In large part because the Phillies got hot at the end of last season and made it to the World Series, Philadelphia’s average home attendance has spiked this year, to 39,228 per game compared with 27,689 at the same point of last season, or a 42% uptick. One possible reason is that weeknight games start earlier, a benefit to families with school-age kids.
A big-league ball game is not a cheap night out. I paid $40 on StubHub for a ticket with a $48 face value to sit in Section 317, behind home plate but in the upper deck, just below the nosebleed seats. Parking was $25. A Federal Donuts chicken-tenders platter was $12.49.

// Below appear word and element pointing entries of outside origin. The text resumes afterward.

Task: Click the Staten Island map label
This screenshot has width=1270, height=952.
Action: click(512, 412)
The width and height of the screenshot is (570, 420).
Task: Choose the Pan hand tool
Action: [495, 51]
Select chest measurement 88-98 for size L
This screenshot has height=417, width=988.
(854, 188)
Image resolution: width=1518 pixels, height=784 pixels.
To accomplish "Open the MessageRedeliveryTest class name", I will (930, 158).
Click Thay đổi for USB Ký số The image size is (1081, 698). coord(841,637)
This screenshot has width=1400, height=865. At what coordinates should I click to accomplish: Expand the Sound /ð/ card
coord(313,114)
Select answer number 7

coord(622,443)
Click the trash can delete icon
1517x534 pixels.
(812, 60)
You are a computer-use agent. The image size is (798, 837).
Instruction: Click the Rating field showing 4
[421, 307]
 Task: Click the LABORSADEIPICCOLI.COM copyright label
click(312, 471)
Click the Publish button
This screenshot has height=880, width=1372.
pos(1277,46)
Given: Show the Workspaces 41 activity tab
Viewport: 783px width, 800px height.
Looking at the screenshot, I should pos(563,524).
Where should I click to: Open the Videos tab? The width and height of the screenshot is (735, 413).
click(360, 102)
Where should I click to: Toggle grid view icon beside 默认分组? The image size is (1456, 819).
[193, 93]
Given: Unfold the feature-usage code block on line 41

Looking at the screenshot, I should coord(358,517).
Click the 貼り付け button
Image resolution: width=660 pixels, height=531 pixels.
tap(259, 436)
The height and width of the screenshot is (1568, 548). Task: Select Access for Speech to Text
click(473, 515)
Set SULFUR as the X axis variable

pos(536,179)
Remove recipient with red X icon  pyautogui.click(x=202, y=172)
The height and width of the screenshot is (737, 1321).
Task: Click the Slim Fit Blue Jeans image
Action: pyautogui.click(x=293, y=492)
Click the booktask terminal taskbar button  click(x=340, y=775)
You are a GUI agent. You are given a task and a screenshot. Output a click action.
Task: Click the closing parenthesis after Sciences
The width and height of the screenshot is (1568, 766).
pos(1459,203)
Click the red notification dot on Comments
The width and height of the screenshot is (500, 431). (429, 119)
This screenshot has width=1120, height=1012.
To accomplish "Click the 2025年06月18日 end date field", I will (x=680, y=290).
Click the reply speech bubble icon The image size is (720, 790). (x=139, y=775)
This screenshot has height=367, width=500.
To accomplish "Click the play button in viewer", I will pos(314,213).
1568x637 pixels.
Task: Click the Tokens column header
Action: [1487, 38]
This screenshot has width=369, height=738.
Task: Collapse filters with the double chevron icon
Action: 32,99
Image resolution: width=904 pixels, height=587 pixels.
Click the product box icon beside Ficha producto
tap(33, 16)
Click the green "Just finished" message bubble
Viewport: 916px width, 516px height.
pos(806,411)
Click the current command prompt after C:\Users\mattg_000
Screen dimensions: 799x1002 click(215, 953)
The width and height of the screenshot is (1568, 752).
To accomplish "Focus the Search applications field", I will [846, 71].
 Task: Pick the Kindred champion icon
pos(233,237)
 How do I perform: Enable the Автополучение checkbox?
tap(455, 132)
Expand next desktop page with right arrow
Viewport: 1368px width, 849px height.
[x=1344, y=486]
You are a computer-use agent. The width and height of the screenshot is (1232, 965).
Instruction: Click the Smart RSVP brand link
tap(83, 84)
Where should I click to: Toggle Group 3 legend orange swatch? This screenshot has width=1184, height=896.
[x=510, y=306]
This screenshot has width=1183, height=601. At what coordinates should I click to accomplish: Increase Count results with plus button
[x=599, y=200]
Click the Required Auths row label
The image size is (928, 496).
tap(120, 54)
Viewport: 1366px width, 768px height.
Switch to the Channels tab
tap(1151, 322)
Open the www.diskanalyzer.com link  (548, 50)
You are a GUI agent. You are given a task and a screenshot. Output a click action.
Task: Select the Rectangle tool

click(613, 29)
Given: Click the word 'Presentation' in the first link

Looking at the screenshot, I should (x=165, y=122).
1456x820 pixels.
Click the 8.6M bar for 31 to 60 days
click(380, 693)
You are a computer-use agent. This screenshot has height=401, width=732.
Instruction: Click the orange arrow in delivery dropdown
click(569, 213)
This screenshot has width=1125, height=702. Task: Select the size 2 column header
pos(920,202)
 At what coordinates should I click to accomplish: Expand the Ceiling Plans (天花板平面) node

The Phillies pushed up the start of midweek night home games to 6.40pm from 7.05pm, so this game ended at 9.40pm. Many families still headed for the parking lots after the seventh inning ended at 9. But they would have seen less than six innings a year ago.
Clocks have been used recently to mark time between half-innings and during mid-inning pitching changes late in games – which have practically bogged down games since there have been relief pitchers. Now, a reliever has two minutes to get to the mound.
These pitch clocks could be ominous, looming over a ballgame like an examination proctor, but the atmosphere is the same. Kids in Little League shirts still cavort in the aisles, and fans still efficiently stride to the concession stands for a mid-game beer ($10.99 to $15.99).
And, speaking of beer, three teams quickly announced they were extending the time in which they sell cold ones – from seven to eight innings – because the new rules resorted in shorter game times. Why, a fan stuck in a beer line might miss more action on the diamond!
The Phillies did not respond to my request asking if food and beer sales were down because games were shorter. But crowds have been bigger, so it might be a wash, anyway.
The Phillies lost, but I heard no one grumbling that he or she had been short-changed. After the final out, the people left in the park sort of did a collective shrug, got out of their blue seats and headed for their cars or the subway. I bet most of them will return.